Reproduce each of the following entries verbatim, line for line.
* Start Task material *
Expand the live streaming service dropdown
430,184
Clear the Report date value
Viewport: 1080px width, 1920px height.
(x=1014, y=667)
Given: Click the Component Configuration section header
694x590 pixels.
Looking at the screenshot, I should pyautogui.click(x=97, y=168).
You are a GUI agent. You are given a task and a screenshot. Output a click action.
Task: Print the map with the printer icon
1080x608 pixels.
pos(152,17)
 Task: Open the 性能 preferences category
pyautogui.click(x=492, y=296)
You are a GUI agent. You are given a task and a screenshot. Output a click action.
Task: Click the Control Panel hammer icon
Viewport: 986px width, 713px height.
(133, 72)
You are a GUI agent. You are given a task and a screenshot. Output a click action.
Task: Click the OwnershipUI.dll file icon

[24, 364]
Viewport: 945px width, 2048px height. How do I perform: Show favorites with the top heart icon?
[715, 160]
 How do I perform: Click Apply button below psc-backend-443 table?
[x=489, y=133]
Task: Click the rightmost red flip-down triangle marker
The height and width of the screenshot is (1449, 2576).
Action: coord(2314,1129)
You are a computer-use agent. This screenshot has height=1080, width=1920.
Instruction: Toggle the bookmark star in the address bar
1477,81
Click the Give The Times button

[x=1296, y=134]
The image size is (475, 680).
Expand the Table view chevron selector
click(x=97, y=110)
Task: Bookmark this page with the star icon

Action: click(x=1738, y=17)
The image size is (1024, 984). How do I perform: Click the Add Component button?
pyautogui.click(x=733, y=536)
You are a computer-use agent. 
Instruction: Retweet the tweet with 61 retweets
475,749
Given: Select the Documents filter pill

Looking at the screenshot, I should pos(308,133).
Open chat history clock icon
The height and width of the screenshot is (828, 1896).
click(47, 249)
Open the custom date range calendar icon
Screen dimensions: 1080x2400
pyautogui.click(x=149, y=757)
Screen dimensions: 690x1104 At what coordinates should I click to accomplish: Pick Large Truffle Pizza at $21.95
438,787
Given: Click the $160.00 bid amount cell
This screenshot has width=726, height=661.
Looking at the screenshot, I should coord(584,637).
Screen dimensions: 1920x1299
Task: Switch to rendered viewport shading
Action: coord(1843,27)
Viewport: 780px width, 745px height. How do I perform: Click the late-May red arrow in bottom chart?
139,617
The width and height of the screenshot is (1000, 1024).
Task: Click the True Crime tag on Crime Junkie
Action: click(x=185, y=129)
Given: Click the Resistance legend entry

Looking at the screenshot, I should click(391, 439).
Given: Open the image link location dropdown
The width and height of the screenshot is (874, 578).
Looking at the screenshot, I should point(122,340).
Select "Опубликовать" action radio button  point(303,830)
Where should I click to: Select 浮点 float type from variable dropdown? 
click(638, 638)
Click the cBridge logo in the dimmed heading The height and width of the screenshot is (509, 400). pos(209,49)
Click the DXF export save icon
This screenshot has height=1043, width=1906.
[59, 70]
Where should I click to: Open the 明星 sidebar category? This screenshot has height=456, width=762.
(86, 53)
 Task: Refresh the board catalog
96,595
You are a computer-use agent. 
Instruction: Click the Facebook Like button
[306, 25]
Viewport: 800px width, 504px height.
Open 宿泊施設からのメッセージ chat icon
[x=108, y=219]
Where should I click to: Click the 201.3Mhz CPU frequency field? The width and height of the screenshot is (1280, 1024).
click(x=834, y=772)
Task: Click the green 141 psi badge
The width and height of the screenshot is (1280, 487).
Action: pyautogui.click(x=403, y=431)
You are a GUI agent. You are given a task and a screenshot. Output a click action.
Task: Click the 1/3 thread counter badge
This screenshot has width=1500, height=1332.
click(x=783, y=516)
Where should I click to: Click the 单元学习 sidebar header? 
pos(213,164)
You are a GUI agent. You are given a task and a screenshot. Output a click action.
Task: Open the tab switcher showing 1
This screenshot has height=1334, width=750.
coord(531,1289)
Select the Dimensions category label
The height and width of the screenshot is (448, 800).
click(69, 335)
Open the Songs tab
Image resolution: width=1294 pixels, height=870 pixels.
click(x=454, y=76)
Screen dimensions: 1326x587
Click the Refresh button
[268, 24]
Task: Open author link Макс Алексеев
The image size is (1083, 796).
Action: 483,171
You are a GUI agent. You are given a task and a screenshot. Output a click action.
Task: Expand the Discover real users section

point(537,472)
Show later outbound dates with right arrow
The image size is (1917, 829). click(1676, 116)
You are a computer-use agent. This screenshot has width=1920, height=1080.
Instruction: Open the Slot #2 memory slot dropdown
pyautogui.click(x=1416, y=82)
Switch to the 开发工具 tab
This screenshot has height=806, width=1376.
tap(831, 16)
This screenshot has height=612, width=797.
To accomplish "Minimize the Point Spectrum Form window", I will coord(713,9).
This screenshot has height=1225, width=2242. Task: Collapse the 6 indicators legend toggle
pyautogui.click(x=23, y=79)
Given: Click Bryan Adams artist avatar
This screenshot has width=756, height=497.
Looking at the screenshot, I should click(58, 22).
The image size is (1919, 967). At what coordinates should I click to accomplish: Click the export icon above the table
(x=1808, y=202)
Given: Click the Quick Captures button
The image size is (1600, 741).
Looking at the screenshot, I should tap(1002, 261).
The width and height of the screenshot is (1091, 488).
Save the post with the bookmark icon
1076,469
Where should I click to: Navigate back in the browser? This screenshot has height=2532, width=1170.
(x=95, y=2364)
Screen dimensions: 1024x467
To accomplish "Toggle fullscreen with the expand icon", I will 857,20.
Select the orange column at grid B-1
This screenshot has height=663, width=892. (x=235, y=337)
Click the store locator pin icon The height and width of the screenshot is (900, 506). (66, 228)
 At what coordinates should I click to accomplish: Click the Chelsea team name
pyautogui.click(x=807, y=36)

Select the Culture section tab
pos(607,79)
* End Task material *
Solution to this problem ::
Expand the live streaming service dropdown
430,184
Clear the Report date value
Viewport: 1080px width, 1920px height.
(x=1014, y=667)
Given: Click the Component Configuration section header
694x590 pixels.
Looking at the screenshot, I should pyautogui.click(x=97, y=168).
You are a GUI agent. You are given a task and a screenshot. Output a click action.
Task: Print the map with the printer icon
1080x608 pixels.
pos(152,17)
 Task: Open the 性能 preferences category
pyautogui.click(x=492, y=296)
You are a GUI agent. You are given a task and a screenshot. Output a click action.
Task: Click the Control Panel hammer icon
Viewport: 986px width, 713px height.
(133, 72)
You are a GUI agent. You are given a task and a screenshot. Output a click action.
Task: Click the OwnershipUI.dll file icon

[24, 364]
Viewport: 945px width, 2048px height. How do I perform: Show favorites with the top heart icon?
[715, 160]
 How do I perform: Click Apply button below psc-backend-443 table?
[x=489, y=133]
Task: Click the rightmost red flip-down triangle marker
The height and width of the screenshot is (1449, 2576).
Action: coord(2314,1129)
You are a computer-use agent. This screenshot has height=1080, width=1920.
Instruction: Toggle the bookmark star in the address bar
1477,81
Click the Give The Times button

[x=1296, y=134]
The image size is (475, 680).
Expand the Table view chevron selector
click(x=97, y=110)
Task: Bookmark this page with the star icon

Action: click(x=1738, y=17)
The image size is (1024, 984). How do I perform: Click the Add Component button?
pyautogui.click(x=733, y=536)
You are a computer-use agent. 
Instruction: Retweet the tweet with 61 retweets
475,749
Given: Select the Documents filter pill

Looking at the screenshot, I should pos(308,133).
Open chat history clock icon
The height and width of the screenshot is (828, 1896).
click(47, 249)
Open the custom date range calendar icon
Screen dimensions: 1080x2400
pyautogui.click(x=149, y=757)
Screen dimensions: 690x1104 At what coordinates should I click to accomplish: Pick Large Truffle Pizza at $21.95
438,787
Given: Click the $160.00 bid amount cell
This screenshot has width=726, height=661.
Looking at the screenshot, I should coord(584,637).
Screen dimensions: 1920x1299
Task: Switch to rendered viewport shading
Action: coord(1843,27)
Viewport: 780px width, 745px height. How do I perform: Click the late-May red arrow in bottom chart?
139,617
The width and height of the screenshot is (1000, 1024).
Task: Click the True Crime tag on Crime Junkie
Action: click(x=185, y=129)
Given: Click the Resistance legend entry

Looking at the screenshot, I should click(391, 439).
Given: Open the image link location dropdown
The width and height of the screenshot is (874, 578).
Looking at the screenshot, I should point(122,340).
Select "Опубликовать" action radio button  point(303,830)
Where should I click to: Select 浮点 float type from variable dropdown? 
click(638, 638)
Click the cBridge logo in the dimmed heading The height and width of the screenshot is (509, 400). pos(209,49)
Click the DXF export save icon
This screenshot has height=1043, width=1906.
[59, 70]
Where should I click to: Open the 明星 sidebar category? This screenshot has height=456, width=762.
(86, 53)
 Task: Refresh the board catalog
96,595
You are a computer-use agent. 
Instruction: Click the Facebook Like button
[306, 25]
Viewport: 800px width, 504px height.
Open 宿泊施設からのメッセージ chat icon
[x=108, y=219]
Where should I click to: Click the 201.3Mhz CPU frequency field? The width and height of the screenshot is (1280, 1024).
click(x=834, y=772)
Task: Click the green 141 psi badge
The width and height of the screenshot is (1280, 487).
Action: pyautogui.click(x=403, y=431)
You are a GUI agent. You are given a task and a screenshot. Output a click action.
Task: Click the 1/3 thread counter badge
This screenshot has width=1500, height=1332.
click(x=783, y=516)
Where should I click to: Click the 单元学习 sidebar header? 
pos(213,164)
You are a GUI agent. You are given a task and a screenshot. Output a click action.
Task: Open the tab switcher showing 1
This screenshot has height=1334, width=750.
coord(531,1289)
Select the Dimensions category label
The height and width of the screenshot is (448, 800).
click(69, 335)
Open the Songs tab
Image resolution: width=1294 pixels, height=870 pixels.
click(x=454, y=76)
Screen dimensions: 1326x587
Click the Refresh button
[268, 24]
Task: Open author link Макс Алексеев
The image size is (1083, 796).
Action: 483,171
You are a GUI agent. You are given a task and a screenshot. Output a click action.
Task: Expand the Discover real users section

point(537,472)
Show later outbound dates with right arrow
The image size is (1917, 829). click(1676, 116)
You are a computer-use agent. This screenshot has width=1920, height=1080.
Instruction: Open the Slot #2 memory slot dropdown
pyautogui.click(x=1416, y=82)
Switch to the 开发工具 tab
This screenshot has height=806, width=1376.
tap(831, 16)
This screenshot has height=612, width=797.
To accomplish "Minimize the Point Spectrum Form window", I will coord(713,9).
This screenshot has height=1225, width=2242. Task: Collapse the 6 indicators legend toggle
pyautogui.click(x=23, y=79)
Given: Click Bryan Adams artist avatar
This screenshot has width=756, height=497.
Looking at the screenshot, I should click(58, 22).
The image size is (1919, 967). At what coordinates should I click to accomplish: Click the export icon above the table
(x=1808, y=202)
Given: Click the Quick Captures button
The image size is (1600, 741).
Looking at the screenshot, I should tap(1002, 261).
The width and height of the screenshot is (1091, 488).
Save the post with the bookmark icon
1076,469
Where should I click to: Navigate back in the browser? This screenshot has height=2532, width=1170.
(x=95, y=2364)
Screen dimensions: 1024x467
To accomplish "Toggle fullscreen with the expand icon", I will 857,20.
Select the orange column at grid B-1
This screenshot has height=663, width=892. (x=235, y=337)
Click the store locator pin icon The height and width of the screenshot is (900, 506). (66, 228)
 At what coordinates should I click to accomplish: Click the Chelsea team name
pyautogui.click(x=807, y=36)

Select the Culture section tab
pos(607,79)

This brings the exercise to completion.